(Passage provided)
Too Clean for Comfort
From:
Natural Solutions
169 days 10 hours 4 minutes ago

Sometime in the 1990s, researchers developed the hygiene hypothesis as a way of explaining the steady increase in chronic respiratory illnesses over the preceding 15 years. According to the American Academy of allergy, Asthma, and Immunology, the number of Americans with asthma increased by 75 percent during that period and the number of those with some kind of allergy doubled. The theory points to our obsession with cleanliness as the correlating factor—after all, similar ailments hardly exist in undeveloped (read dirtier) countries.
Advocates of the hypothesis note that our immune system depends on two types of white blood cells (lymphocytes). One (Th1) tackles bacteria and viruses, and the other (Th2) responds to parasites, generally by releasing histamines and floods of mucus. When a baby’s developing immune system doesn’t encounter enough or the right kind of bacteria, viruses, or parasites, so the theory goes, these lymphocytes get out of whack and start treating harmless things like dust or pollen as major invaders.

Critics of the idea quickly point out exceptions, like the high incidence of asthma in inner city children, but two new studies enhance the hypothesis’ viability. The first, published in the Scandinavian Journal of Immunology, found that sewer rats—the filthy, beady-eyed vermin that send shivers of fear and loathing up our spines—actually have stronger immune responses and higher levels of disease-fighting antibodies than rats raised in the dirt- and disease-free environment of the research lab.
(End Passage provided)
**Activities**
(a) According to the hygiene hypothesis article, why would a baby's immune system start treating harmless things like dust or pollen as major invaders? Answer in one to three sentences.
(b) Continue the hygiene hypothesis article from its final sentence.
(Data for review)
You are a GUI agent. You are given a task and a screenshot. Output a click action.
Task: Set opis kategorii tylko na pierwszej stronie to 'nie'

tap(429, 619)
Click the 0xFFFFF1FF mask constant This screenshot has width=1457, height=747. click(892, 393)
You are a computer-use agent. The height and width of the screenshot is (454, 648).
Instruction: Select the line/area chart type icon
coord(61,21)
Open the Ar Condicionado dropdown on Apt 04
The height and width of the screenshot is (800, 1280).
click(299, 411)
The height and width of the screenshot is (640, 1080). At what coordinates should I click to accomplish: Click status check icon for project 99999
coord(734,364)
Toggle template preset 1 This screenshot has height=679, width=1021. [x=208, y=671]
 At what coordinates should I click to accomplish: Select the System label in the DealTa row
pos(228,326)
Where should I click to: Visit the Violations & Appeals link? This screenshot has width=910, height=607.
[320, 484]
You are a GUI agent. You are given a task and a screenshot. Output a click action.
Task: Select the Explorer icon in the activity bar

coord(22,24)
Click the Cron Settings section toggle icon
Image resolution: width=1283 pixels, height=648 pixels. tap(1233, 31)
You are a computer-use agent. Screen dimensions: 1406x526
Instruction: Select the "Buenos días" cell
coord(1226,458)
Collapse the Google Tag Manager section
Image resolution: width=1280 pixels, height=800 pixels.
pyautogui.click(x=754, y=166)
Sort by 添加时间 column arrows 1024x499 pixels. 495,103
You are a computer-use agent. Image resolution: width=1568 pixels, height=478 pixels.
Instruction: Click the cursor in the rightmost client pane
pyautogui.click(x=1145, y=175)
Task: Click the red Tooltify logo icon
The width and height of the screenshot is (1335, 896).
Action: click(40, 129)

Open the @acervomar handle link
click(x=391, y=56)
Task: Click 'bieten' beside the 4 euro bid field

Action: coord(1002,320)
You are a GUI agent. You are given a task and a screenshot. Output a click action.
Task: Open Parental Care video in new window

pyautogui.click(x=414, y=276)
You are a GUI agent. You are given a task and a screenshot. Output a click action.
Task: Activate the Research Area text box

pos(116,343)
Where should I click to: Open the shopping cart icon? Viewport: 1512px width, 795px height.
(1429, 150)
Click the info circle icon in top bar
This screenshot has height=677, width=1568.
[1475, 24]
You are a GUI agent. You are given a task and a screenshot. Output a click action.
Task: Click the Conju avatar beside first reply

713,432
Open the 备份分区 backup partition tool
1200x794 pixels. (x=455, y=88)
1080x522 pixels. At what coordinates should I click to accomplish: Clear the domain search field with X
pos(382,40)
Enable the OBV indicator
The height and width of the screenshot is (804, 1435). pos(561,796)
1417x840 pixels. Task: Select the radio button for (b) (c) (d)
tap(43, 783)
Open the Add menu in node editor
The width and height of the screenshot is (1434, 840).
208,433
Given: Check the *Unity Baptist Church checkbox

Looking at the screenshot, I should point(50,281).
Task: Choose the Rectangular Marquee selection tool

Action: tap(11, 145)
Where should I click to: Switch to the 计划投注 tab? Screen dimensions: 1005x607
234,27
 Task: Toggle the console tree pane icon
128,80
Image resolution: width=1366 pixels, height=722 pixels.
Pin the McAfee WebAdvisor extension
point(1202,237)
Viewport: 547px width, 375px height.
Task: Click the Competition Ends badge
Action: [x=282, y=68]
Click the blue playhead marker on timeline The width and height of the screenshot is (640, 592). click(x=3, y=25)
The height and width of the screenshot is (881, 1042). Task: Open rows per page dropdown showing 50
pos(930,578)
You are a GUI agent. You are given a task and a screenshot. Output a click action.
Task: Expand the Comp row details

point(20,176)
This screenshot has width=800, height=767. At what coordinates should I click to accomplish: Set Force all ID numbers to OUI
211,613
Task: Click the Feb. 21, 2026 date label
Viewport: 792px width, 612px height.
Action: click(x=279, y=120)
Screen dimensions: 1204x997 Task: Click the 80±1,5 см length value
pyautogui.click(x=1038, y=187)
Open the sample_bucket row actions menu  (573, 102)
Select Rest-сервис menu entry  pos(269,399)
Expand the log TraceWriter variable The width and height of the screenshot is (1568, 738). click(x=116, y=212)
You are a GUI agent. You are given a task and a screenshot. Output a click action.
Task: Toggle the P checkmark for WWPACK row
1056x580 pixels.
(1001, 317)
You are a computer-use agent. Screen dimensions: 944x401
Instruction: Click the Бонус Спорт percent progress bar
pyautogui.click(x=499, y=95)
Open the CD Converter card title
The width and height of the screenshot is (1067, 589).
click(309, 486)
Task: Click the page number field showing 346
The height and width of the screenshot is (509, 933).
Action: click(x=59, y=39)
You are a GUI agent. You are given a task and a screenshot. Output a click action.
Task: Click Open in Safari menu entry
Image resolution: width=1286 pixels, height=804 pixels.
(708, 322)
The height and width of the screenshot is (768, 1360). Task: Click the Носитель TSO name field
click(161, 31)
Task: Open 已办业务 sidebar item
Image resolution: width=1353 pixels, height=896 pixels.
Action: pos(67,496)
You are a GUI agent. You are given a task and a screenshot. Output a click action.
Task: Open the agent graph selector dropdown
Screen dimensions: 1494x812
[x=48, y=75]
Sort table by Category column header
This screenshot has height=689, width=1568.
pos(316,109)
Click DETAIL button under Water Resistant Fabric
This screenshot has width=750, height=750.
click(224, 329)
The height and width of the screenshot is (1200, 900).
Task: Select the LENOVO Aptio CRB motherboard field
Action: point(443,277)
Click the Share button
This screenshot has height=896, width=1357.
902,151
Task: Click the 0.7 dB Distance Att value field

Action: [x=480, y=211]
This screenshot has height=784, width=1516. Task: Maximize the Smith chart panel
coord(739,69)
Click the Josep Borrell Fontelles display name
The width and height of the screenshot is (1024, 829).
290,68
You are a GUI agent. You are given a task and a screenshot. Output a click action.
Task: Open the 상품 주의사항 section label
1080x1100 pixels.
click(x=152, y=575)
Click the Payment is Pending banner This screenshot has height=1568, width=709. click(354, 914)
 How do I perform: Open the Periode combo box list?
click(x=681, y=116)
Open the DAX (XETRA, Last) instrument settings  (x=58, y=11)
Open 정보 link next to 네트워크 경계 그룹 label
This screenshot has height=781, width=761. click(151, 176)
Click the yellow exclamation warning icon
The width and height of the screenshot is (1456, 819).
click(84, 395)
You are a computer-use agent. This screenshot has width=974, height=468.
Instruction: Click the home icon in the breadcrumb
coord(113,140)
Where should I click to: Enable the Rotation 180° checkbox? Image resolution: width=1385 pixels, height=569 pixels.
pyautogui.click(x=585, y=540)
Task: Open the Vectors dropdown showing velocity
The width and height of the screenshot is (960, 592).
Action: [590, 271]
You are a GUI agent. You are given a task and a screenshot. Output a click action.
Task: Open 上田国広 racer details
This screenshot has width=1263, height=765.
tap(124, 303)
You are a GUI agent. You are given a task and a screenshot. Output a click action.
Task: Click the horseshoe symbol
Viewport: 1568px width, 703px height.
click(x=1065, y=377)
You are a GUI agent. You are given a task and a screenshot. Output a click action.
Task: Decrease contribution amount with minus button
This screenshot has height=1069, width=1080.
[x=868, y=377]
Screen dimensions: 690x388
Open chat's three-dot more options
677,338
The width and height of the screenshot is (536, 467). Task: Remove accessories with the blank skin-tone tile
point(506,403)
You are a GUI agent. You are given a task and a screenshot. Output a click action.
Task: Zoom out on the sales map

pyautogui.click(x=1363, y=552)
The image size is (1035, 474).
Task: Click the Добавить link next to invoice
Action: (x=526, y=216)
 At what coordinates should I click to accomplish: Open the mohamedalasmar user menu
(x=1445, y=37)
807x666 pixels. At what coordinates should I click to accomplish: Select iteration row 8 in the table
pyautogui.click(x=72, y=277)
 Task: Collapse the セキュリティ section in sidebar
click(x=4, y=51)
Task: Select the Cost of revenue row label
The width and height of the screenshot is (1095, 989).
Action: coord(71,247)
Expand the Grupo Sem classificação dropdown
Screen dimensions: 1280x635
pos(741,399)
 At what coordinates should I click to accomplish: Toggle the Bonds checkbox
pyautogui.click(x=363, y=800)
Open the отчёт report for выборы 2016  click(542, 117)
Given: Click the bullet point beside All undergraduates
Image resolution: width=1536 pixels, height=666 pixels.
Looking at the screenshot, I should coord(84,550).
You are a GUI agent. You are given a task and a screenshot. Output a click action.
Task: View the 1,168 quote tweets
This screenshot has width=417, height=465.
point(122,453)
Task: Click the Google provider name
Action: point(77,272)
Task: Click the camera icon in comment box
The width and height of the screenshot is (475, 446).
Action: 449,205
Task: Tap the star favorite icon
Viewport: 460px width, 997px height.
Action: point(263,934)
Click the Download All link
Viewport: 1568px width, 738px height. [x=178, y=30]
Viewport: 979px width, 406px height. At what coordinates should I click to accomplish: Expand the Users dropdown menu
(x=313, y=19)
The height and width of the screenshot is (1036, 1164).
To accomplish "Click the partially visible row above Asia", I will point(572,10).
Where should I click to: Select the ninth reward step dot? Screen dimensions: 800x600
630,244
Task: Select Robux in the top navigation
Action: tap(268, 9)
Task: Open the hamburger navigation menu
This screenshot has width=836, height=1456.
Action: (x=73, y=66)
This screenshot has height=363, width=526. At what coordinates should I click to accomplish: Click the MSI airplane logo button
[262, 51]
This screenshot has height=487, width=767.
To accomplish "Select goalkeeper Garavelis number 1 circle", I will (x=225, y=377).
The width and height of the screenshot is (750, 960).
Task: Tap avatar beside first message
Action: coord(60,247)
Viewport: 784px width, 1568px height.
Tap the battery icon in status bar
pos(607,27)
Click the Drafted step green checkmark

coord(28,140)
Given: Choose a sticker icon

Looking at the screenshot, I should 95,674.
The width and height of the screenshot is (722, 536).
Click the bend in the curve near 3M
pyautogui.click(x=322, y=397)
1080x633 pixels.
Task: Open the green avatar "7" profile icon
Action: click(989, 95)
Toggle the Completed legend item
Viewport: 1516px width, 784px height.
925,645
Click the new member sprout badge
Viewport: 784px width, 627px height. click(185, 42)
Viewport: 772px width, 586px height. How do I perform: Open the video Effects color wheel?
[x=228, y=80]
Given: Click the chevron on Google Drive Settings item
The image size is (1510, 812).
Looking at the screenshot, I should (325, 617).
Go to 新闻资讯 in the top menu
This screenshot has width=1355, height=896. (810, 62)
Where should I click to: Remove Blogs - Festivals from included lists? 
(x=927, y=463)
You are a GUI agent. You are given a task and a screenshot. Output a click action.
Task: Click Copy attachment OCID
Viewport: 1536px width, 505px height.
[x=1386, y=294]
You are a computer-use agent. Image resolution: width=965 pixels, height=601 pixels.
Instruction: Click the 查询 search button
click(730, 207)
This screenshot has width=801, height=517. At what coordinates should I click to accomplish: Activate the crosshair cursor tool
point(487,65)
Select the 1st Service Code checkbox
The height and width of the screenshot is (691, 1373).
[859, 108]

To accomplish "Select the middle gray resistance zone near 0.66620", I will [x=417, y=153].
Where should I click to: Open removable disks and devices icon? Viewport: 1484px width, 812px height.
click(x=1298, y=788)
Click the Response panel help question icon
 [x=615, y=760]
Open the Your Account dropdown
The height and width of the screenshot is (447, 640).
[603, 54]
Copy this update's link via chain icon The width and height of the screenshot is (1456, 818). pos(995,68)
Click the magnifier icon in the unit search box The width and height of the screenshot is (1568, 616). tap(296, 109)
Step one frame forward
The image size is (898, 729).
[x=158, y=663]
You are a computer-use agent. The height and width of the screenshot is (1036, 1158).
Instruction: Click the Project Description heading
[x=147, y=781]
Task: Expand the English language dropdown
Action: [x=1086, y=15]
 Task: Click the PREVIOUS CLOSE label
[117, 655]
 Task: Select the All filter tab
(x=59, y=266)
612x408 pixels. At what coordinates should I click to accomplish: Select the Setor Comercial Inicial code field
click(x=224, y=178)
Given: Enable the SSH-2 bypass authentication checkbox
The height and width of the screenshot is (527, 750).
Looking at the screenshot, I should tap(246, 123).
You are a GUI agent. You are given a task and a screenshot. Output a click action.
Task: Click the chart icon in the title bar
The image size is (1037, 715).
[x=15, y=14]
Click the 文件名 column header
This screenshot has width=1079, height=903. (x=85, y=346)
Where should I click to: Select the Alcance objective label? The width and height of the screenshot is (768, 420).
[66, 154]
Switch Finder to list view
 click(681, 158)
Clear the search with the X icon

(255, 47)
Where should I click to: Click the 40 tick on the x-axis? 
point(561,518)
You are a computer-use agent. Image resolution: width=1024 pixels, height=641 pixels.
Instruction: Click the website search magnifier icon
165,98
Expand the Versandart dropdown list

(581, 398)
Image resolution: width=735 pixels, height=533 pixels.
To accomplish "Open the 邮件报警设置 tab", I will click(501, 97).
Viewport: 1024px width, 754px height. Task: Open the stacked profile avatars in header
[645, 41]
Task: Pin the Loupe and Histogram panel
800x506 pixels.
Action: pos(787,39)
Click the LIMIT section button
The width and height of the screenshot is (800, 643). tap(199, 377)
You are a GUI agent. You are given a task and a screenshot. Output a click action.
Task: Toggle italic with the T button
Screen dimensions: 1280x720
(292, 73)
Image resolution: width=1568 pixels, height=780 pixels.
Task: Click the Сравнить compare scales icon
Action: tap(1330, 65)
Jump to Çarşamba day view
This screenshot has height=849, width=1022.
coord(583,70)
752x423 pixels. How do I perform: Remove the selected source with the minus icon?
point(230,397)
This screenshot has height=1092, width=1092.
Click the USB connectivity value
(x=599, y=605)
(End Data for review)
**Answers to this exercise**
(a) The theory holds that when a baby's developing immune system doesn't encounter enough bacteria, viruses, or parasites, or doesn't encounter the right kind, its two types of lymphocytes get out of whack. As a result, they begin reacting to harmless things like dust or pollen as if they were major invaders.

(b)
The second involves something even more noisome—whipworms. A Michigan State University team has found that swallowing the eggs of this threadlike parasite helps relieve the intestinal ulcers and severe bouts of diarrhea that characterize inflammatory bowel disease. Since IBD occurs more frequently in industrialized nations, these new findings also fit the hygiene hypothesis, which says that occasional infections actually bolster the immune system, and that parasites have historically played an important part in our immune development. The study, funded by a $10 million grant from the National Institutes of Health, was launched after researchers found that whipworms in pigs set off an anti-inflammatory response against bacteria. In fact, the parasite approach may prove helpful in treating other conditions, such as asthma and diabetes.
It’s too soon for FDA approval, but rest assured that if you’re ever prescribed worms, they won’t take up permanent residence—the body usually expels them after a few weeks, and if it doesn’t, you can always get dewormed.